Se algum censor não se julga competente para examinar determinado
escrito, tem a obrigação de o dizer a autoridade eclesiástica, sugerindo outro
mais competente. Não faça acepção de
pessoas. O artigo Código prescrevia que
não se publicasse o nome do censor antes que ele emitisse o seu juízo, a fim de
lhe assegurar independência em seu julgamento. Tal norma pode ser válida ainda
em nossos dias.
Dois são os
principais critérios a ser adotados tanto pelo censor como pela autoridade
eclesiástica: 1) a procura incondicional de fidelidade doutrinária e 2) a
prudência … prudência que significa ponderar os efeitos que determinada(s)
sentença(s) – mesmo que seja(m) plenamente ortodoxa(s) – podem ocasionar na
sociedade eclesiástica e civil. Na
verdade, pode haver ambientes não preparados para assimilar uma determinada
conclusão teológica válida, mas insólita, impõe-se então uma pedagogia que
saiba dizer tudo o que deve ser dito de maneira delicada a fim de não provocar
confusão ou escândalo.
Se o
alvitre do censor é desfavorável à publicação de algum escrito, a autoridade
eclesiástica não pode licitamente conceder o Imprimatur (Imprima-se), mas
deverá solicitar, se o quiser, o parecer de outros censores, que poderão
confirmar ou não o alvitre do primeiro.
Caso seja recusada a autorização, toca ao Ordinário local informar o
autor da obra, expondo-lhe as razões da recusa.
A licença pode ser concedida sob condição de que o autor reveja tal ou
tal ponto do seu escrito.
O Código de
Direito Canônico não exige que, ao conceder a licença, a autoridade
eclesiástica mencione o nome do censor.
Mas requer-se, feita a ressalva de casos excepcionais (como o de
facilitar a circulação do livro em ambientes não católicos), que o nome da
autoridade que concede a licença conste da obra, assim como o lugar e a data da
concessão.
É a
autoridade eclesiástica que escolhe livremente as pessoas a quem confere a
tarefa de censor. É oportuno que haja
especialistas em matérias diversas no corpo de censores.

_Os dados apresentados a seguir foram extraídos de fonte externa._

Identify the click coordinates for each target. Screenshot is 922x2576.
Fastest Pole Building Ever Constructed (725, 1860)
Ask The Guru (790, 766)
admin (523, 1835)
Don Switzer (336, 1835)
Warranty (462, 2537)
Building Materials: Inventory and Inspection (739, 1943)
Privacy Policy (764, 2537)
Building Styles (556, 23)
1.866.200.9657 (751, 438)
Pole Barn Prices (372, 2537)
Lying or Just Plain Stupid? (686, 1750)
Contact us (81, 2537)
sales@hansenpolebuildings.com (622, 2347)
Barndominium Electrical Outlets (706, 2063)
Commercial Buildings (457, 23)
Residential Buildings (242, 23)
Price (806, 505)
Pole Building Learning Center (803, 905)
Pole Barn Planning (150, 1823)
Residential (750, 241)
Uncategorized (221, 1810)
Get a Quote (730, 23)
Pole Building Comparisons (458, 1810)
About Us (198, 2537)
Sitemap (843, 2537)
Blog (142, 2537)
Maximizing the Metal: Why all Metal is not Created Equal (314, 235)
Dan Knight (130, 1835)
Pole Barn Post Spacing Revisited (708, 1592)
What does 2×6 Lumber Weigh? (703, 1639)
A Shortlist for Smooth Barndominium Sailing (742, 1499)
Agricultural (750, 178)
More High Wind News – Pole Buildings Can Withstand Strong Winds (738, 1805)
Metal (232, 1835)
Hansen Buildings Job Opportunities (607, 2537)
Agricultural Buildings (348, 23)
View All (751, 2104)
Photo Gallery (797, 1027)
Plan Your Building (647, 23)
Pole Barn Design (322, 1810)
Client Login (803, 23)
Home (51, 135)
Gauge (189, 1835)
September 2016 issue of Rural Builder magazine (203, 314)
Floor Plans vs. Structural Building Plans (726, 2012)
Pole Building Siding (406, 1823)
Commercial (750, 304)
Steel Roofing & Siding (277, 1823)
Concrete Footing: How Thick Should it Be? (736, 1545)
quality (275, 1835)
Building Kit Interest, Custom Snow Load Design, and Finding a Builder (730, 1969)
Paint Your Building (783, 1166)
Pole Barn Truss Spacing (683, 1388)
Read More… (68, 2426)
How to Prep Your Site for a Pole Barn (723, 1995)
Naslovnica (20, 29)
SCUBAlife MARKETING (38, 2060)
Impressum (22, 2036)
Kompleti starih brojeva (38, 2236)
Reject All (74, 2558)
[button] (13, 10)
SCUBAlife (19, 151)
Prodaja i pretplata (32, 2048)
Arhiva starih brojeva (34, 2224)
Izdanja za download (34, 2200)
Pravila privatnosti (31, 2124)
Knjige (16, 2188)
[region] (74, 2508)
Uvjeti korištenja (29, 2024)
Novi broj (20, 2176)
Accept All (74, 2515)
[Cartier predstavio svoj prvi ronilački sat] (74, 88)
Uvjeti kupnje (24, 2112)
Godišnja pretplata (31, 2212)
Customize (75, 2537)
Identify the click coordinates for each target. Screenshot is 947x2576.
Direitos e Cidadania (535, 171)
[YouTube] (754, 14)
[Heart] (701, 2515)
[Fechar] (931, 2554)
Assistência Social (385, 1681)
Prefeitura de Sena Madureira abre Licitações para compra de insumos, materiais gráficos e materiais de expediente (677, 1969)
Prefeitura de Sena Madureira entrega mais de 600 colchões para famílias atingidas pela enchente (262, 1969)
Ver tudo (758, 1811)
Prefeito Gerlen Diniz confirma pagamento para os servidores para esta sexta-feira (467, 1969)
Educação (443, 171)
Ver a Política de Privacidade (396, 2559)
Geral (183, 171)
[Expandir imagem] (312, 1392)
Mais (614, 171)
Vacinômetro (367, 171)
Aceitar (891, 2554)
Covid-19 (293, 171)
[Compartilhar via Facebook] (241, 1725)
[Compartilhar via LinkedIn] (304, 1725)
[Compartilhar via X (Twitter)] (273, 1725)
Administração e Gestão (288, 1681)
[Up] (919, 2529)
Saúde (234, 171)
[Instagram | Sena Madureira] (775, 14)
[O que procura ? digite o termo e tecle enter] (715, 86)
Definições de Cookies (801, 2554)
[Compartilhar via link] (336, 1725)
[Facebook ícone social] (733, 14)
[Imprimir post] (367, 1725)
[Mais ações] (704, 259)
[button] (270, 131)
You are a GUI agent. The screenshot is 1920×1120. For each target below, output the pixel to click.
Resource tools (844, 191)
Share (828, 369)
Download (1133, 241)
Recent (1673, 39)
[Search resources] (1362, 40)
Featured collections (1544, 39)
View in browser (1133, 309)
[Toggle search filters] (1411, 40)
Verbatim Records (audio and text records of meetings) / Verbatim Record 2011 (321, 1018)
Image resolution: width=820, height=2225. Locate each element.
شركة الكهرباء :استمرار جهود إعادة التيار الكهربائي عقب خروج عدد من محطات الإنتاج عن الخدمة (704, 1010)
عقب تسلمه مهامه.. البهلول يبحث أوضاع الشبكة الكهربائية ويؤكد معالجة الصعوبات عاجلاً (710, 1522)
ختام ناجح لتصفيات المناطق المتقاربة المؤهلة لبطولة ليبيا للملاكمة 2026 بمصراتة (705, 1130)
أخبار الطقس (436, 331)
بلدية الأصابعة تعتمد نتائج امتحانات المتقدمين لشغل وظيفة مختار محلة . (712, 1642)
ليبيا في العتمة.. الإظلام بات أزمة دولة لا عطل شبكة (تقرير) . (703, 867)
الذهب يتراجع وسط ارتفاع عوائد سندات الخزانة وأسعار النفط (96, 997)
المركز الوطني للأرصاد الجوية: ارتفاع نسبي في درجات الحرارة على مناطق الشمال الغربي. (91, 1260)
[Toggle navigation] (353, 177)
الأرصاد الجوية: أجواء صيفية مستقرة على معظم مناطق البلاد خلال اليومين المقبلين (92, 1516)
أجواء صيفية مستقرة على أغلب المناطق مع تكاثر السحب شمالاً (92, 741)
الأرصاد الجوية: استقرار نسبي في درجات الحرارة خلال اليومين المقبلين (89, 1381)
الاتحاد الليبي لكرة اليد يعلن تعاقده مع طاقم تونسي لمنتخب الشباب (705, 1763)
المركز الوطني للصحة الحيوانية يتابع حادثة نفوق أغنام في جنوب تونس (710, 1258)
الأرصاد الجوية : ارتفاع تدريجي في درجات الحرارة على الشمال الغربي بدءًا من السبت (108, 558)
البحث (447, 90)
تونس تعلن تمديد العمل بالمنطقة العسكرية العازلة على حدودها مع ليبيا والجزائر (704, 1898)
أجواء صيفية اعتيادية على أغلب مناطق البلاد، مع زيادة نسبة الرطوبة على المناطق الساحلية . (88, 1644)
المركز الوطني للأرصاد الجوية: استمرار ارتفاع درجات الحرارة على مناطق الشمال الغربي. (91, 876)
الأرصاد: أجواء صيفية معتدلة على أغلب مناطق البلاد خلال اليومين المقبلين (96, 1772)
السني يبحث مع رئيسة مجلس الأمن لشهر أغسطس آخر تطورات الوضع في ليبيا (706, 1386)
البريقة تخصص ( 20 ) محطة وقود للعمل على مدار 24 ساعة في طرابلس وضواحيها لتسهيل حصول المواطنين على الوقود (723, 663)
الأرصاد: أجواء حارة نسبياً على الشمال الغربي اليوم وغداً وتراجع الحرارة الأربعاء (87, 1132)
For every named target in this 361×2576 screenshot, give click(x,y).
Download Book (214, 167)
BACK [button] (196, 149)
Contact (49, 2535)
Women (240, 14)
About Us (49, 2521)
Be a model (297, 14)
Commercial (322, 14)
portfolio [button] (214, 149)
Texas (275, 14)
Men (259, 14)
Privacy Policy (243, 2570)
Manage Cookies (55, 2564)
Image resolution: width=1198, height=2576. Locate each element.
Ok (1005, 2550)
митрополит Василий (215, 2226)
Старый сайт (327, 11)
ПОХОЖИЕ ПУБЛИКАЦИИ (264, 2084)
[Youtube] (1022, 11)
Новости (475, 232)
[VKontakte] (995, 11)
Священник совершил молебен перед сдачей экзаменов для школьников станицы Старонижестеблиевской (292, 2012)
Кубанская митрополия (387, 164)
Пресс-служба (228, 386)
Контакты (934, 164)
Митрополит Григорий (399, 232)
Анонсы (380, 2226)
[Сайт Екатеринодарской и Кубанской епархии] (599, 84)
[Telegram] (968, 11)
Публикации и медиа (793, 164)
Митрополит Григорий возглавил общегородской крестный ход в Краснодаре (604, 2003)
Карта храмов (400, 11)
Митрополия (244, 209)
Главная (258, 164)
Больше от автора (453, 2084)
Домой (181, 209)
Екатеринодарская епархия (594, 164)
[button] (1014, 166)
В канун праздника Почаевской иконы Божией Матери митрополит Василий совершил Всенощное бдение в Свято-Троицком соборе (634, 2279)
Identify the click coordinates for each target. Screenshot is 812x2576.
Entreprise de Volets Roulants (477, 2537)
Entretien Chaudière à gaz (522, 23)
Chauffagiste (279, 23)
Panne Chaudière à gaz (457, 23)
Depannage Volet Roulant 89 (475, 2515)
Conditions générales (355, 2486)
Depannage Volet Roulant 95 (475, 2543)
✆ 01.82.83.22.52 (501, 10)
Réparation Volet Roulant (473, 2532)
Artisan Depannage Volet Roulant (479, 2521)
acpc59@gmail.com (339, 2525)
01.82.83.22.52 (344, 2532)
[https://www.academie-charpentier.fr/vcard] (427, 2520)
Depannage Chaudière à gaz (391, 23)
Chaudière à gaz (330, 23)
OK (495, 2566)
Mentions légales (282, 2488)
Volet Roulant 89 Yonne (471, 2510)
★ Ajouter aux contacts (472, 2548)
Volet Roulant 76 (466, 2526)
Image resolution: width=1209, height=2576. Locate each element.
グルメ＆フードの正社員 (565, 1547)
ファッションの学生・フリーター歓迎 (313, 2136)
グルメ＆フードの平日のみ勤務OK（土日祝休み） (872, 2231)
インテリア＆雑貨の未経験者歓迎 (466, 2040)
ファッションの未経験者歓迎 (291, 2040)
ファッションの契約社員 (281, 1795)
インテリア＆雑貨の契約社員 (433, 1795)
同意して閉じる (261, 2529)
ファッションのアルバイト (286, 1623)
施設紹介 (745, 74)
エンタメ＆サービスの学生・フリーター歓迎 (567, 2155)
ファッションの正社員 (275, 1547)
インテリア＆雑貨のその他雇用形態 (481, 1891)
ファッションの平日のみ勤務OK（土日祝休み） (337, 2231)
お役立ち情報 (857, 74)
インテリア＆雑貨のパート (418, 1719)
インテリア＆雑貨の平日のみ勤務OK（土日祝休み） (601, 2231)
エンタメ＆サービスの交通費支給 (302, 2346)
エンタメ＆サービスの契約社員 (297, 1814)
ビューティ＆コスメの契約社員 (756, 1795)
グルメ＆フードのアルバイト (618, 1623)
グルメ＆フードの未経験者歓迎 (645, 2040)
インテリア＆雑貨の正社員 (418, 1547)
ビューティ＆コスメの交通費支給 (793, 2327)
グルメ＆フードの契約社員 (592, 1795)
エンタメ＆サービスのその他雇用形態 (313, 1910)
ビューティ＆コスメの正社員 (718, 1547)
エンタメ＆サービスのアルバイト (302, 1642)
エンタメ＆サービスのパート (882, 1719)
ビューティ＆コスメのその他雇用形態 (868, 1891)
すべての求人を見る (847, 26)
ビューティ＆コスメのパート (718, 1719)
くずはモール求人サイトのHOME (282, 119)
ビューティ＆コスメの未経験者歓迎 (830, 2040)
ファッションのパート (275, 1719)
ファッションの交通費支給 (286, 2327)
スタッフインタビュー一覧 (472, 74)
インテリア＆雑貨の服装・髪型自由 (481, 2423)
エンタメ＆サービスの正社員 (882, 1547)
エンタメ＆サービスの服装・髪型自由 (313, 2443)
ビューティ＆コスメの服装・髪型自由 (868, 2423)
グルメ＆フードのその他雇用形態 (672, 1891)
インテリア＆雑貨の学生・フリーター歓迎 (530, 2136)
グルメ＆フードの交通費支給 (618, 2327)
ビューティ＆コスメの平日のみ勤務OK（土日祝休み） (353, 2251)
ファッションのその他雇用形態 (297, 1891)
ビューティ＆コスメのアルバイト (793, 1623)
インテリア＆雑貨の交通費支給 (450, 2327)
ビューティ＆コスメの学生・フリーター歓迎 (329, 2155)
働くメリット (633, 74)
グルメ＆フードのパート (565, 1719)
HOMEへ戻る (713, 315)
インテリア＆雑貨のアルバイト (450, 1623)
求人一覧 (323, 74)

A Conferência Nacional dos Bispos poderá
traçar um elenco de censores, que ela oferecerá a cada diocese.
Conclusão
As normas
até aqui expostas, depreendidas do Código de 1983, são mais brandas do que as
do Código de 1917. A nova legislação
procurou levar em conta os direitos de expressão e o respeito devido à pessoa
humana, sem, porém fazer concessões ao relativismo doutrinário, que seria
traição a Jesus Cristo. A sabedoria, no caso, consiste em associar entre si
incondicional fidelidade à verdade e compreensão da pessoa humana.
Este artigo
está baseado no Código de Direito Canônico e nos comentários que a ele faz o
Prof. Carlos J. Errázuriz M. na obra Comentário Exegético al Código de Derecho
Canônico, volume II/1, pp. 319-352. Ed.
EUNSA Pamplona (Espanha).
________________________________
¹ Comentário
Exegético al Código de Derecho Canónico III/1. EUNSA, Pamplona, p. 326
¹ Reza o
cânon 228, § 2: “Os leigos que se dispunham por adequada ciência, prudência e
honestidade, estão habilitados a prestar auxílio aos Pastores da Igreja, como
peritos ou conselheiros, mesmo nos Conselhos, de acordo com o Direito”.